Under Lenz’s leadership, Catalyst brought attention to both the successes and failures of school reform efforts in Chicago. The magazine not only informed readers but also played a vital role in shaping public discourse around education reform. Influential figures, such as former Chicago Public Schools (CPS) CEO Paul Vallas, praised Lenz for her unwavering commitment to improving public education for all children.
Arne Duncan, former U.S. Secretary of Education and CEO of CPS, lauded Lenz for her thoughtful reporting and unbiased pursuit of truth, and WBEZ-FM education reporter Sarah Karp, who worked for Lenz at Catalyst, praised her focus on the “nitty-gritty” of education improvement, such as “principal quality, teacher turnover, and transparency.”
Catalyst, published from 1990 until 2016, was one of the first newspapers in the country run by a nonprofit, Community Renewal Society, and Lenz’s work earned her numerous awards, including a lifetime achievement award from the Chicago Headline Club and a Studs Terkel Community Media Award. As the news business landscape changed, Lenz’s innovative approach paved the way for today’s nonprofit investigative journalism and metropolitan newspapers.
Lenz retired in 2015, and it was during the following summer, in 2016, that Catalyst, a publication that had carried the torch of Lenz’s vision, released its concluding edition. Now, as we look back on their profound impact, it is heartening to see that Lenz’s efforts and the legacy of Catalyst continue to thrive, carefully preserved within the nurturing embrace of The Chicago Reporter.

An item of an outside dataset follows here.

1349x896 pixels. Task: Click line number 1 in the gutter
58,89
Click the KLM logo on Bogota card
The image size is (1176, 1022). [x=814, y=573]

For 25 years, Catalyst had explored the complexities with an extremely talented and committed staff: former editors Veronica Anderson and Lorraine Forte; reporters Melissa Sanchez and Kalyn Belsha, and presentation editor Christine Wachter; former reporters Liz Duffrin, Rebecca Harris, Sarah Karp, Maureen Kelleher, John Myers, Dan Weissmann and Debra Williams; and former support staff Victoria Jones, Ericka Moore, Brian Foster and Irasema Salinas Gonzalez.
As we reflect upon the profound life and enduring legacy of Linda Lenz, it becomes essential to grasp the profound influence stemming from her groundbreaking endeavors within the realm of educational journalism. Lenz’s resolute commitment to transparency and reform in the public school system of Chicago shall forever serve as a wellspring of inspiration for aspiring journalists and zealous advocates alike. In paying homage to the remarkable Lenz, let us persevere in posing the tough questions, pursuing the truth, and persisting tirelessly to elevate the well-being of our children and communities across our cities.